Même analyse pour le correspondant de LA TRIBUNE DE GENEVE, pour qui nos politiques sont aujourd'hui convaincus d’appartenir à une espèce supérieure que le vulgaire ne saurait atteindre. C'est parce qu'ils sont éblouis par eux- mêmes, qu'ils ont abandonné toute prudence et surtout toute décence. Du moins jusqu'à aujourd'hui, c'est à dire jusqu'à ce que le sentiment d’impunité, qui faisait l’apparence de leur force, ne se soit mué en faiblesse.

C'est en tous les cas, le sens de la déclaration hier à la presse de François Hollande, le chef de l'Etat, qui tout à son ménage de printemps, entend désormais se faire l’apôtre de la vertu, commente ce matin l'hebdomadaire DERSPIEGEL. Car le recul de la vertu, voilà bien en effet le fléau de notre temps, renchérit THE OBSERVER, cité par le Courrier international. Il fut un temps où l’on jugeait impératif de mener une existence vertueuse. Il était question d’intégrité, d’engagement envers un but dépassant l’enrichissement personnel, d’un certain altruisme, pour ne pas dire d’humilité. Ceux qui se trouvaient au sommet y étaient peut-être parvenus en se montrant implacables et ambitieux, mais ils savaient que pour gouverner il fallait donner l’exemple et que cela nécessitait d’autres qualités que de simplement penser à soi. Or aujourd'hui, il est devenu presque légitime de faire preuve de cupidité : une seule chose compte, accumuler des richesses et peu importe comment, y compris à coups de primes scandaleuses ou d’évasion fiscale.

Mais, à en croire François Hollande, tout cela c'était donc le temps d'avant, puisqu'hier le président français a annoncé les grandes lignes d'un vaste projet de moralisation de la vie politique. François Hollande a notamment affirmé qu'il voulait "éradiquer" les paradis fiscaux "en Europe et dans le monde". Lles paradis fiscaux seront-ils définitivement enterrés dans le sable des îles Caïmans ? La plupart des commentateurs en doutent. Nous faisons le pari qu’ils continueront à prospérer sous d’autres formes et en d’autres lieux, estime notamment l'éditorialiste du TEMPS de Genève, car la fraude fiscale, dit-il, ô pardon, l’optimisation fiscale n’est qu’un effet et non la cause. Au moment où politiques, hauts fonctionnaires et magistrats élaborent des lois, des règlements et autres accords internationaux destinés à vaincre la fraude fiscale, gageons que des ingénieurs de la finance sont en train de concevoir les structures dans lesquelles les paradis fiscaux de demain pourront accueillir ces fruits juteux réservés par l’énergie cupide à ceux qui savent l’utiliser.
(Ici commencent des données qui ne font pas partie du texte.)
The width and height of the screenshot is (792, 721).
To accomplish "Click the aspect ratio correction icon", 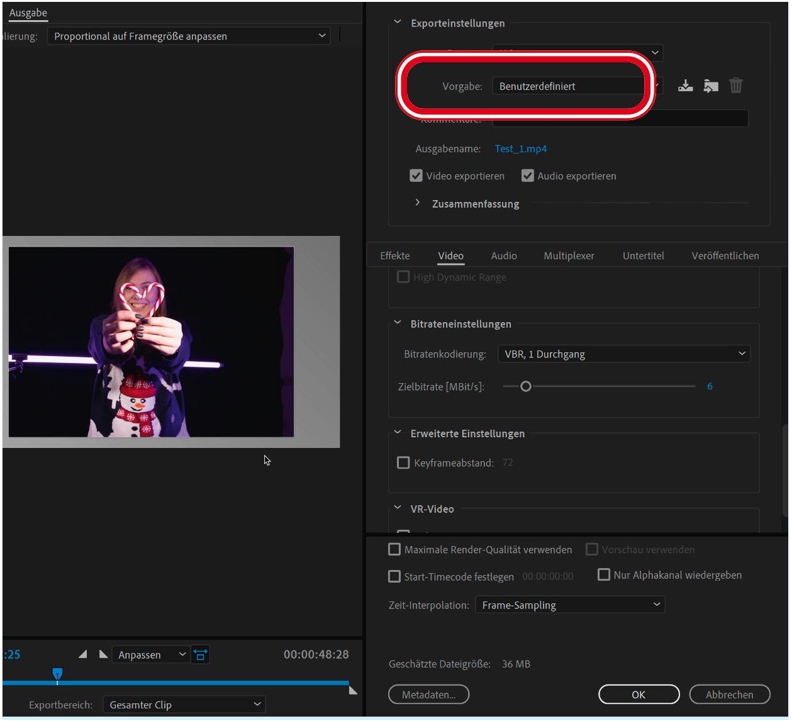I will (x=200, y=655).
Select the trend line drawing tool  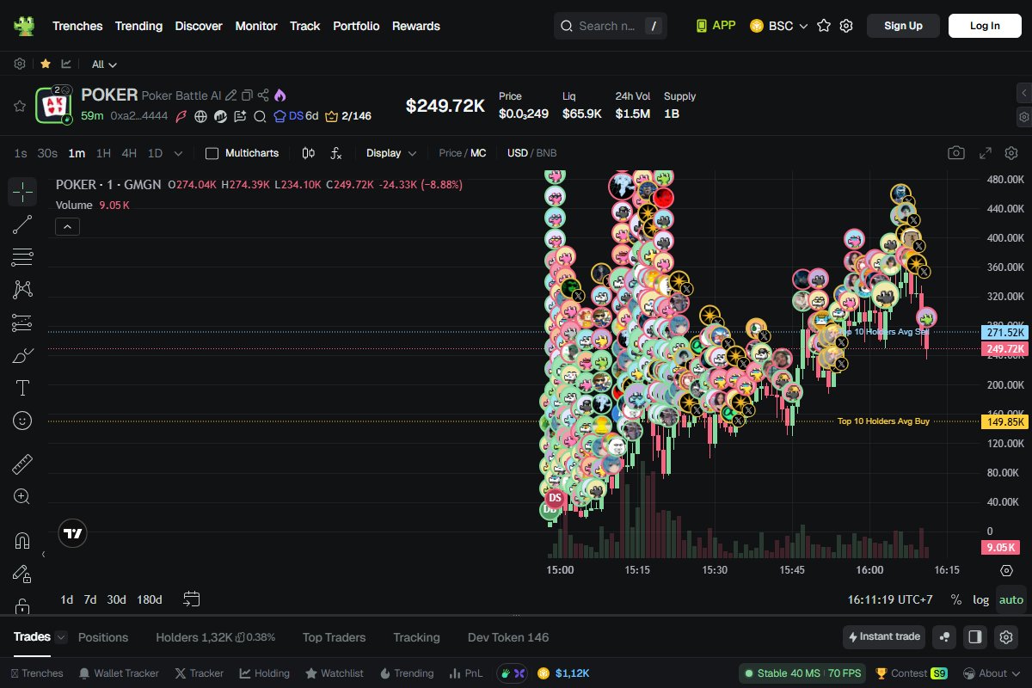(x=22, y=224)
La vérité, estime pour sa part LA LIBRE BELGIQUE, c’est qu’aucune réglementation n’empêchera jamais le mensonge ou la dissimulation. Et pourquoi, pour la simple et bonne raison qu'il ne s'agit pas là d'une exception française, rappelle à nouveau THE OBSERVER. En Espagne, le Premier ministre Mariano Rajoy a été accusé d’avoir dissimulé 250 000 euros au fisc. Et Cristina, la fille du roi Juan Carlos en personne, va elle aussi devoir rendre des comptes devant la justice au sujet des affaires douteuses de son mari. En Italie, les riches n’ont aucun scrupule à dissimuler leurs richesses et l’évasion fiscale motivée par l’égoïsme est considérée comme une attitude légitime, voire une obligation morale. Enfin au Royaume-Uni, la classe politique elle non plus, n’échappe pas à cette tendance. Le scandale des notes de frais des députés en 2009 n’a peut-être pas atteint les niveaux d’hypocrisie et de corruption de l’affaire Cahuzac, mais les racines du problème sont les mêmes. Voilà pourquoi le paradis fiscal risque bien d'être éternel.

Et pourtant, en France aujourd'hui, comme dans le reste de l'Europe, les privilèges des élites sont désormais considérés comme injustes. Et le FINANCIALTIMES de conclure par cet avertissement, adressé directement au chef de l'Etat français : Louis XVI était un honnête homme qui a essayé de faire de son mieux pour son pays, mais qui n'a pas réussi à comprendre l'ampleur du mécontentement populaire, qui n'a pas su maîtriser son entourage et a fini par devenir un personnage tragique, victime de forces qu'il n'était pas prêt à affronter. François Hollande devrait se méfier d'un tel destin.